Recensione a cura di Simona Salsano

“The Assassin” è un film di produzione cinese risalente al 2015. Presentato al Festival di Cannes nella sua 68esima edizione, ha vinto il premio come miglior regia, da attribuire al regista cinese naturalizzato taiwanese, Hou Hsiao-hsien. Il film riprende la storia dell’assassina Nie Yinniang, protagonista di un
racconto breve dello scrittore cinese Pei Xing, che visse direttamente l’epoca storica in cui le vicende della giovane “maestra di spada” si collocano, ossia il declino della dinastia Tang (VIII secolo). In una Cina così indebolita, la Corte imperiale tenta invano di controllare i propri territori, divisi ormai in province militarizzate che cominciano a reclamare la loro indipendenza dal potere dell’imperatore. Tra queste, Weibo è la più forte e quindi minacciosa per la Corte, con la quale il sottile equilibrio creatosi col tempo rischia più volte di dissolversi.

Protagonista indiscussa della storia è Nie Yinniang, una giovane assassina figlia del generale di Tian Ji'an, governatore militare al potere in Weibo, nonché suo cugino.
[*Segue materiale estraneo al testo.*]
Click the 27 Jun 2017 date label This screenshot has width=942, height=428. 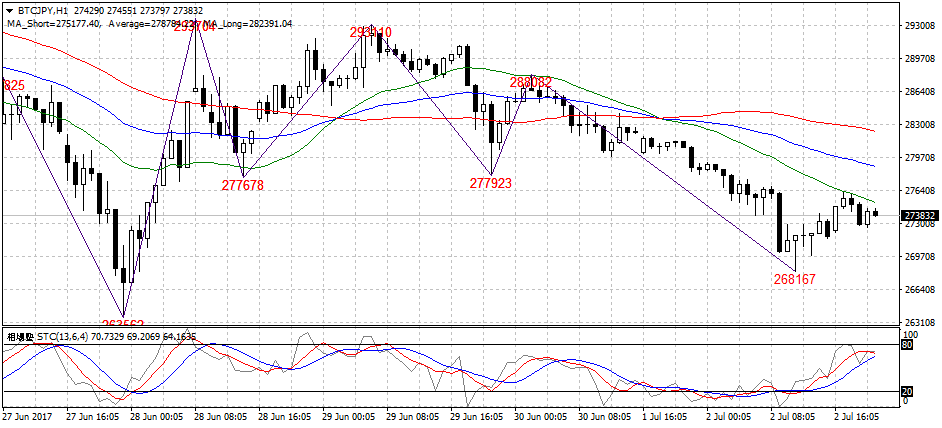[27, 415]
Dopo una particolare vicenda familiare, Nie Yinniang viene allontanata nei boschi a soli dieci anni per essere cresciuta da una monaca taoista, la principessa Jiaxin, dalla quale apprende le arti marziali. Alla giovane viene affidato il compito di assassinare i funzionari corrotti, finchè la sua umanità le impedisce di adempiere alla missione datale dalla sua padrona. Per sopperire alla sua mancanza di freddezza e lucidità, Jiaxin pone la sua allieva dinanzi a una difficile prova, ossia uccidere il suo stesso cugino.
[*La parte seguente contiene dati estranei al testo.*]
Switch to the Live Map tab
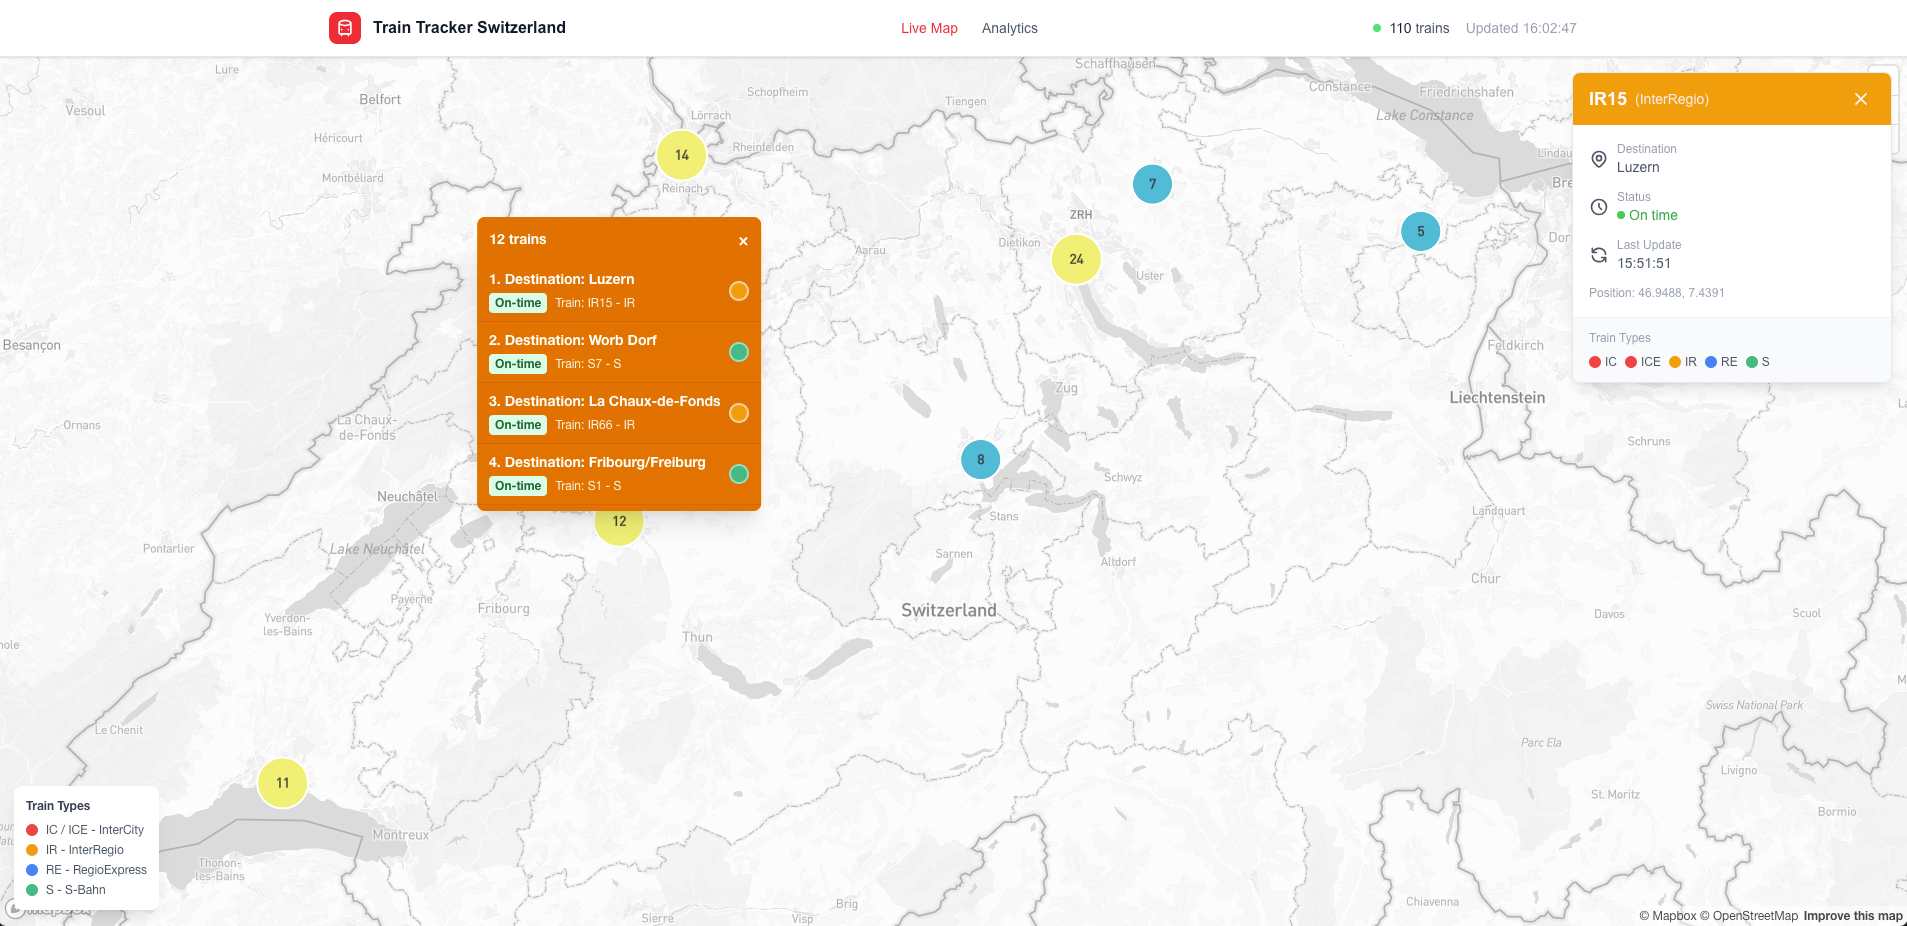This screenshot has width=1907, height=926. click(929, 28)
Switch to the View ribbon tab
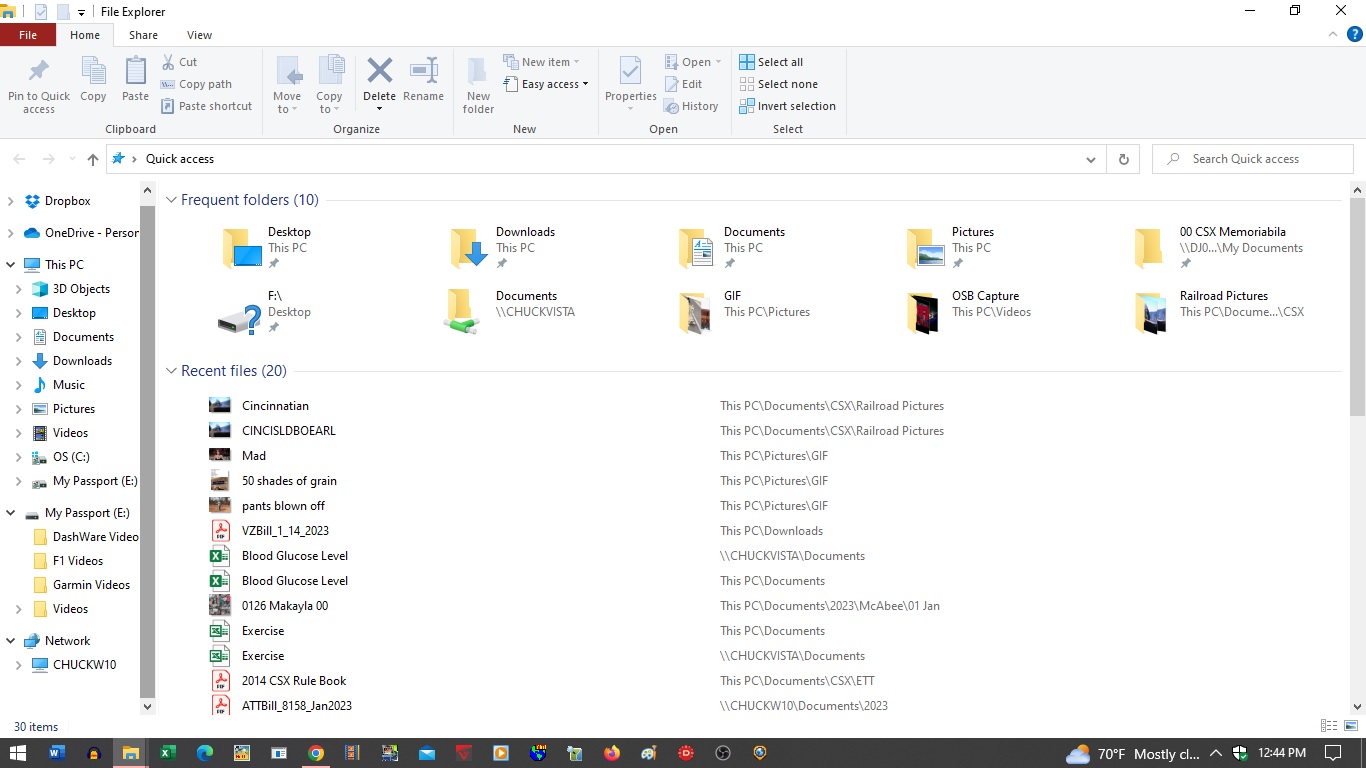 coord(199,35)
A fare da sfondo alle azioni dei personaggi ci sono ambientazioni mozzafiato che catturano una Cina selvaggia e incontaminata, le cui riprese si soffermano su ogni particolare, accompagnate da musiche quasi magiche. Nonostante la recitazione non colpisca particolarmente, i personaggi femminili vengono messi in risalto per la loro forza fisica e mentale. Yie Yinniang, fredda e letale assassina, mostra una brutalità senza paragoni quando compie il suo dovere; eppure si mostra forse come il personaggio più umano e carico di dolore per avvenimenti del passato che ancora la feriscono. La stessa Jiaxin è un personaggio interessante, freddo e riflessivo, convinto di muoversi nel giusto. La moglie del governatore, invece, si mostra come un essere subdolo e cattivo, privo di umanità ed effetto, al contrario della concubina dello stesso, affettuosa e compassionevole . Dolore, tradimento, amore e risentimento sono tematiche che si mescolano le une con le altre, ma che forse potevano essere maggiormente trattate. Il film inizia con un flashback in bianco e nero, che delinea interamente la trama, semplice e quindi fin da subito comprensibile. Nonostante le scene di combattimento, non ci sono molti colpi di scena e alcune riprese sono, a mio parere, forse un po’ troppo lunghe da disperdere l’attenzione di chi guarda. Un film senza troppe pretese a cui manca il livello e lo spessore di produzioni del genere come Ip man. Un film godibile per chi si approccia per la prima volta al mondo cinematografico della Parigi d’Oriente o ha voglia di godere di paesaggi e tradizioni straniere.